Honesty is the best policy for Ryan Harris – just ask the national cricket selectors.

Harris laughed on Monday when told he could be the only Australian cricketer who talked down his Test readiness to the selectors.

The veteran paceman was named in a 12-man Australian squad for the first Test against India starting in Brisbane on December 4, capping an eight-month recovery from knee surgery.

But Harris said he would still have no problem withdrawing beforehand if his troublesome knee didn’t feel 100 per cent.

He said he would give the selectors the green light if he backed up well in Queensland’s Sheffield Shield clash with Tasmania starting on Tuesday.

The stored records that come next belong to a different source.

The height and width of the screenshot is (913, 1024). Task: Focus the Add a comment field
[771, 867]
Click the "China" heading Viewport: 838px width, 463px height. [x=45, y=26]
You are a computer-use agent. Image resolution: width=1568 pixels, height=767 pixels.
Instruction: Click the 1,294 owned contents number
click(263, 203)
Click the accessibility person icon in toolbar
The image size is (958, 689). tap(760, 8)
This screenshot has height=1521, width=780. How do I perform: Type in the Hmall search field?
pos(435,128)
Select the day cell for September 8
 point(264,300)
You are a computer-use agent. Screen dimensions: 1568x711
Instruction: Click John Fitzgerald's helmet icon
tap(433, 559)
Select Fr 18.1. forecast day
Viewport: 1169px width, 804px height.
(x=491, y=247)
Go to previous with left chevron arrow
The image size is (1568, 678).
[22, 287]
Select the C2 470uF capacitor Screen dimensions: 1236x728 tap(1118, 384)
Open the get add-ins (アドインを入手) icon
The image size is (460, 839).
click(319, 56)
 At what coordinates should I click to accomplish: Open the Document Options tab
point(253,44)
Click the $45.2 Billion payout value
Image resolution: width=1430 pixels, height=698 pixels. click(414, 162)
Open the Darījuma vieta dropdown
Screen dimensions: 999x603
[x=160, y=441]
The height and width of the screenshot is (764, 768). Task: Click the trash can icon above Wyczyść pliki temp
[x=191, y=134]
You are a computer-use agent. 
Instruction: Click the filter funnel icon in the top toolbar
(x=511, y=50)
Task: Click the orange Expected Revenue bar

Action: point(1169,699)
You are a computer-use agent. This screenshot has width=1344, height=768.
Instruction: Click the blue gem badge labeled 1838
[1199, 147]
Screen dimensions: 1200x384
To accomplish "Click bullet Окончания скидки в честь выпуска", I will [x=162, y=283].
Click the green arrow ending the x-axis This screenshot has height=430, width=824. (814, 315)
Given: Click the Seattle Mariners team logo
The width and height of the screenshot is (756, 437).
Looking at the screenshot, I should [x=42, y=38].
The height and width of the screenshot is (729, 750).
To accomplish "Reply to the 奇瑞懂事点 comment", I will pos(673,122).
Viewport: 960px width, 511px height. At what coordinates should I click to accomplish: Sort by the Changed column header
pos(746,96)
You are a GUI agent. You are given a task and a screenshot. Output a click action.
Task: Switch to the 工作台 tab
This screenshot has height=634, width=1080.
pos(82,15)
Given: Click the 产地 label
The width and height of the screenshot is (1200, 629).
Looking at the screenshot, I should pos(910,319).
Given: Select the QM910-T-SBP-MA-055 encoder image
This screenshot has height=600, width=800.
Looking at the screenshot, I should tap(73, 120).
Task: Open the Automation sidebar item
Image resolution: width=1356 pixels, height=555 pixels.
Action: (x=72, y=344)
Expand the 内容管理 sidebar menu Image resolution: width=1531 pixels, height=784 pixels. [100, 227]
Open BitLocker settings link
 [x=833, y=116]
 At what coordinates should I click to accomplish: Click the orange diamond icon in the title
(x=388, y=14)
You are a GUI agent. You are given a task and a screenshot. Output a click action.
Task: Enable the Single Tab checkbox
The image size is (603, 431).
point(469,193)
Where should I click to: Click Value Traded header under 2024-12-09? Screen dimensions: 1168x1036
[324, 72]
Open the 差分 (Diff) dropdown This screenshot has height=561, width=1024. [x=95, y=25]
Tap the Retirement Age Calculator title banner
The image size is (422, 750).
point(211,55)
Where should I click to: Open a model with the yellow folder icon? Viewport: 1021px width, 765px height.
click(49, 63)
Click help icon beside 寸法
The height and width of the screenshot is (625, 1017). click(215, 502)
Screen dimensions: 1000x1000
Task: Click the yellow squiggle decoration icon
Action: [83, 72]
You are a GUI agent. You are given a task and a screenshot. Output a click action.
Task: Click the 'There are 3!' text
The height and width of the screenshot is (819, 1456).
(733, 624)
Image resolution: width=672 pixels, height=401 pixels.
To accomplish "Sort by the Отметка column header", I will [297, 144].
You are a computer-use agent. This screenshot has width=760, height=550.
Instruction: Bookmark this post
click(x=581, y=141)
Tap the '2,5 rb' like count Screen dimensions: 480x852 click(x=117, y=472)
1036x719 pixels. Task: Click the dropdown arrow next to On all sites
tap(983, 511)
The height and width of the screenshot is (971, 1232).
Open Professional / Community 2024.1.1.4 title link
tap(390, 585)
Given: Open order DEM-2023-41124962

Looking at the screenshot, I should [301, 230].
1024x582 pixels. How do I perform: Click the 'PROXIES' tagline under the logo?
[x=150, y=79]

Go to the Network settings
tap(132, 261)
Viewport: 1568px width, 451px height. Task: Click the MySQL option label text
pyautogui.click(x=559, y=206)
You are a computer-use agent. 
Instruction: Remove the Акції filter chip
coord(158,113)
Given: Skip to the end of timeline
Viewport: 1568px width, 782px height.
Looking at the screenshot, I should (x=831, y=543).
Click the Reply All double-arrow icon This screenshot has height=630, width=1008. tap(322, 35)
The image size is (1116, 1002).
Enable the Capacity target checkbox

“If my knee doesn’t feel right at all I will tell them, but I will do anything to play that first Test,” Harris said.

“I am not trying to unselect myself. But I am not going into it under-done. You can’t afford to drag one bloke into a Test match.”

Harris made his first-class return for the Bulls last week, inspiring Queensland’s 188-run win over NSW with seven wickets for the match and a run-a-ball second innings 50.

But he told the selectors he needed one more Shield match this week to be ready to take on India.

It could even mean the 35-year-old plays in the first Test and misses the second in Adelaide.

“We’re going to be pushing our luck for him to come up in the second Test I would think,” chief selector Rod Marsh admitted.

“Then again, he might say no, no.

“If he’s taken five or six wickets in the first Test and says he wants to keep going – then we’ve got to go by what he says.”

Harris said he was just being his typically-honest self.

“I made it clear I wasn’t happy with where I was at. It’s perfect that I get another game,” Harris said.

“I don’t think it is talking it down.

“Rod (Marsh) asked how I was going and he actually said ‘I appreciate your honesty’.

“If I am not there I am not going to say I am 100 per cent ready to go – that’s just the way I roll I guess.”

Harris said he would judge the Shield game on his bowling consistency, not on his wicket haul.

“The more overs I bowled last week I definitely felt I was getting better,” he said.